### Problem description:
Go over the entries below line by line, copying each one that contains the word "crest".

### Data extracts:
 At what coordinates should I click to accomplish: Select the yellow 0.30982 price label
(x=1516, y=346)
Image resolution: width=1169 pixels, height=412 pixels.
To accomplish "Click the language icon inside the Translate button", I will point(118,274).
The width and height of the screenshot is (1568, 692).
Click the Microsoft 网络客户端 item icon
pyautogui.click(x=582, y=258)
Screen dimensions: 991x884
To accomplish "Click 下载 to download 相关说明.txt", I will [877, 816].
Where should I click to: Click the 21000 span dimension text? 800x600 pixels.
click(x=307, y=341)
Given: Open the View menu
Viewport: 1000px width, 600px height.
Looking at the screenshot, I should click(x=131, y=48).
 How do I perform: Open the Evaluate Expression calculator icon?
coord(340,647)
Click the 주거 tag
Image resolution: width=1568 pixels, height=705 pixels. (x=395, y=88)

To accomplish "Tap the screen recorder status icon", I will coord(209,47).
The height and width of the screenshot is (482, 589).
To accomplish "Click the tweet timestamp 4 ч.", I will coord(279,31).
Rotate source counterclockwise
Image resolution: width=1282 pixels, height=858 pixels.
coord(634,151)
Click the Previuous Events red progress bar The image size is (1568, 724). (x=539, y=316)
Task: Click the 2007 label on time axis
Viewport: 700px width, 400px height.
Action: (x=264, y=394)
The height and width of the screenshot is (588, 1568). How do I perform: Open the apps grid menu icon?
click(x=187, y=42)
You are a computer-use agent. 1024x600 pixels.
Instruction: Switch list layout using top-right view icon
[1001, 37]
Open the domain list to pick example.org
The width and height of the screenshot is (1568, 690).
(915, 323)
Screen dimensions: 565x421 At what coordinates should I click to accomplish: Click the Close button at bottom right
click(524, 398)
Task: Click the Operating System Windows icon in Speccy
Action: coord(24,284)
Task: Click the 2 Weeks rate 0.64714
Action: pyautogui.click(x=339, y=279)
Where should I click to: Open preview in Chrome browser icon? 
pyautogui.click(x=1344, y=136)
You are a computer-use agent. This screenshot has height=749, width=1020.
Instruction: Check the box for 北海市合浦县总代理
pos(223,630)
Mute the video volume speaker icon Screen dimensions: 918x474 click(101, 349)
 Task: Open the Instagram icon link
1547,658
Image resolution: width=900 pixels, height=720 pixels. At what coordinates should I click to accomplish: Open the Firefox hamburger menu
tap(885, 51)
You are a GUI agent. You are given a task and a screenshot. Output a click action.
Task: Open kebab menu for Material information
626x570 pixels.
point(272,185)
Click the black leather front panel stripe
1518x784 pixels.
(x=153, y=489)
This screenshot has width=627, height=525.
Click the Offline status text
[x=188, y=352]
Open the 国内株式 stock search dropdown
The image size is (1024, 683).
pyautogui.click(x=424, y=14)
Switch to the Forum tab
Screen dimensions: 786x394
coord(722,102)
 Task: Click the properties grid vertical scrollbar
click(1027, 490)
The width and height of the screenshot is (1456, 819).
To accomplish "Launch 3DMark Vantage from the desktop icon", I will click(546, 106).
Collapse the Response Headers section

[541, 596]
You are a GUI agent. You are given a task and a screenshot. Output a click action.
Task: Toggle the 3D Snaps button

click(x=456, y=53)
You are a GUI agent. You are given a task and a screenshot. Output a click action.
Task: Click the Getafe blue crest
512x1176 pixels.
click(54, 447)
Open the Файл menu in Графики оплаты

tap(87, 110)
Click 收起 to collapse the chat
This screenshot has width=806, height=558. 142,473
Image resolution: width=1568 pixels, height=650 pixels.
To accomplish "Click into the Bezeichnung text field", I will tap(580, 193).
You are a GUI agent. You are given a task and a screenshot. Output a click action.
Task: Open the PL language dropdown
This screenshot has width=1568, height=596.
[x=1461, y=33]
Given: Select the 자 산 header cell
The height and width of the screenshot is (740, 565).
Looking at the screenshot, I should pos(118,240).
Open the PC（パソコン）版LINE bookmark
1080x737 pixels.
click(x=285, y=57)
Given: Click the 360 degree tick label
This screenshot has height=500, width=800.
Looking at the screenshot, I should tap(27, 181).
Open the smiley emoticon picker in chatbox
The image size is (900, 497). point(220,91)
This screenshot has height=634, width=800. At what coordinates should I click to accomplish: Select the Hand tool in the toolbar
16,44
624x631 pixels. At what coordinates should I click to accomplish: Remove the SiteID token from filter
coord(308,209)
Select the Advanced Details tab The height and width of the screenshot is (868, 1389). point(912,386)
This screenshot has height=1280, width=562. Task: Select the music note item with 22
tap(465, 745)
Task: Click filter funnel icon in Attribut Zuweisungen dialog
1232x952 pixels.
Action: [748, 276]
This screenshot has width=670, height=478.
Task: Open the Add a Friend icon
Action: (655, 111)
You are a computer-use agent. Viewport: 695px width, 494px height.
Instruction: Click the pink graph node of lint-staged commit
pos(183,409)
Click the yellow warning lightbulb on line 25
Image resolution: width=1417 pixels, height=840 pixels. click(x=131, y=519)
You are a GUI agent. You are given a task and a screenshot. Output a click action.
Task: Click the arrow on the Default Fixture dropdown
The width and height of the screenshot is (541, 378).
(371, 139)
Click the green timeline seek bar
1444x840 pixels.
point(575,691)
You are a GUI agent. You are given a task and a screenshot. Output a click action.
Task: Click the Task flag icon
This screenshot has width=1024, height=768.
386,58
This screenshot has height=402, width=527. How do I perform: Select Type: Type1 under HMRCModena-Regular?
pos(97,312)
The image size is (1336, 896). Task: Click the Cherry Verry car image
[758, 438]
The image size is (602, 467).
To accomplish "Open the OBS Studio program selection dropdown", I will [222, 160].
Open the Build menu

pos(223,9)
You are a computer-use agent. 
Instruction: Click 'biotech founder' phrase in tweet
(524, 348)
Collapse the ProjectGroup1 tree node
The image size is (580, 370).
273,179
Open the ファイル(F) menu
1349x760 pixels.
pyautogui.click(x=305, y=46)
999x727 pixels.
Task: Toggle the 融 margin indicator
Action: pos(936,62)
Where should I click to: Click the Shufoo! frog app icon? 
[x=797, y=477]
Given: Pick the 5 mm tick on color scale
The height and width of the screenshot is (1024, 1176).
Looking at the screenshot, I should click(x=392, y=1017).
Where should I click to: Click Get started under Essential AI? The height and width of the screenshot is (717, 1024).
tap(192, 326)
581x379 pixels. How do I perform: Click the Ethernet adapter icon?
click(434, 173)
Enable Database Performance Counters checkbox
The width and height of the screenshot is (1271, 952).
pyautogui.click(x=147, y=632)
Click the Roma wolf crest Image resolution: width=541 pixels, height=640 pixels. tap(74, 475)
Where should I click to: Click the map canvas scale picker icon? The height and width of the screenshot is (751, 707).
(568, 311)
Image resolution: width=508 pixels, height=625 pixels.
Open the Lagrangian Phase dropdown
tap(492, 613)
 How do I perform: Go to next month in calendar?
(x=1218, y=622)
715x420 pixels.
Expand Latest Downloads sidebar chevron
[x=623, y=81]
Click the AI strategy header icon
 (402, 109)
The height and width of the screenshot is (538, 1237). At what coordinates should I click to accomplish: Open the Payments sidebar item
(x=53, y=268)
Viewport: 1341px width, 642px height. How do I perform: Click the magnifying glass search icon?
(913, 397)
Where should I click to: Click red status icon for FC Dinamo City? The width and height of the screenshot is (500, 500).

### Answer space:
Task: Click the Getafe blue crest
Click the Roma wolf crest Image resolution: width=541 pixels, height=640 pixels. tap(74, 475)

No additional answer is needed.